IL SALVAGENTE Di Paolo Marcacci

L’aveva detto e ha mantenuto fede al suo “proclama” riservato, se perdonate l’ossimoro: così come era entrato, in punta di piedi, è uscito dalla Roma. In mezzo, una storia bellissima: la storia di Simone Perrotta, che ha corso in salita i suoi primi anni giallorossi; con la rara dote di rispettare il dissenso altrui e di giustificare i fischi che gli piovevano addosso, copiosi.

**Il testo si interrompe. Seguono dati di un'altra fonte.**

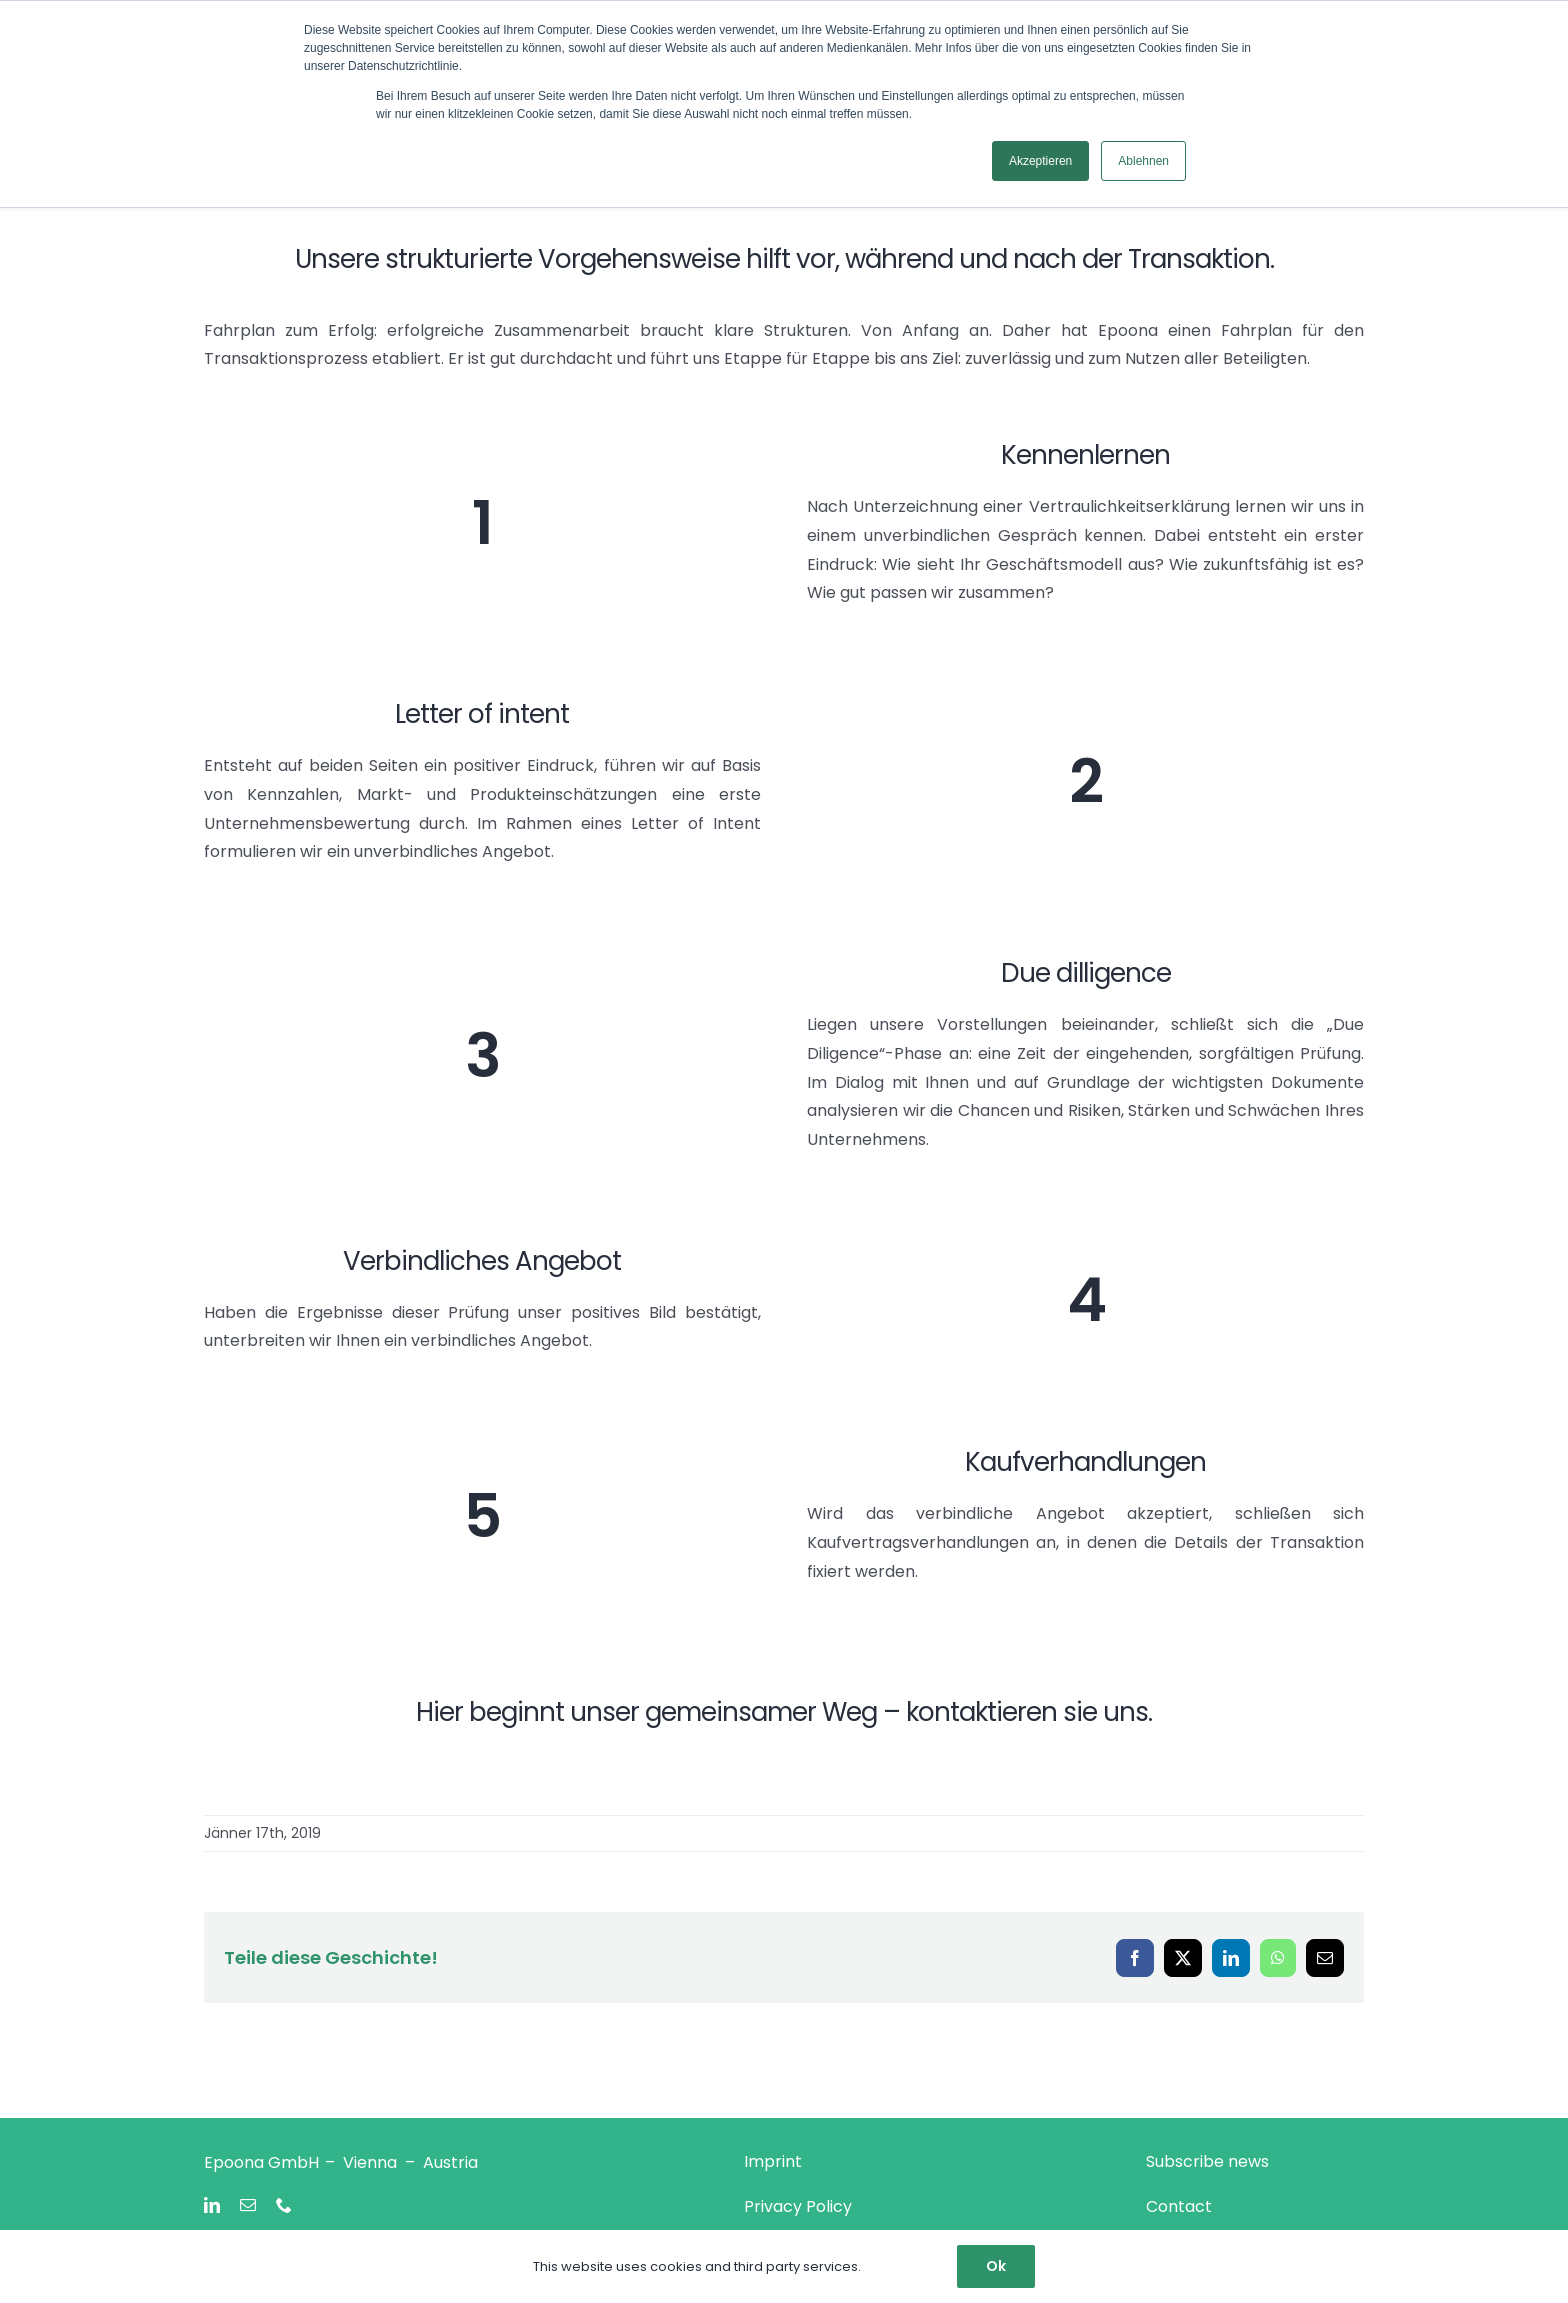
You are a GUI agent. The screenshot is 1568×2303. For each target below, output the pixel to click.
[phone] (284, 2205)
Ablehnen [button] (1143, 161)
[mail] (248, 2205)
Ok (996, 2266)
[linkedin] (212, 2205)
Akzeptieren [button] (1040, 161)
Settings (895, 2266)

Una vita da mediano trasformatasi nel successo di un trequartista anomalo ed efficacissimo, inventato da Luciano Spalletti e glorificato dalla partnership tecnica con Francesco Totti: corridoi di velluto per gli spazi aggrediti da Simone, binomio di serate indimenticabili, quando i record erano in positivo e il senso di appartenenza ai colori non aveva bisogno di lezioni di slang.

L’uscita di scena che corrisponde al suo carattere non è però quella che la sua evoluzione di giocatore merita: un campionato del Mondo da titolare inamovibile e indispensabile per Marcello Lippi, Coppe Italia e Supercoppa che un paese calcisticamente meritocratico avrebbe fatto passare alla storia come aperitivo di uno scudetto sacrosanto, una continuità di rendimento che si spiega solo con la dedizione assoluta di chi ogni giorno si preoccupa di meritare i privilegi che ha.

Grande giocatore, Simone Perrotta: lo tratteniamo ancora un attimo sulla passerella della storia romanista che, per timidezza, ha percorso troppo in fretta al momento di uscire.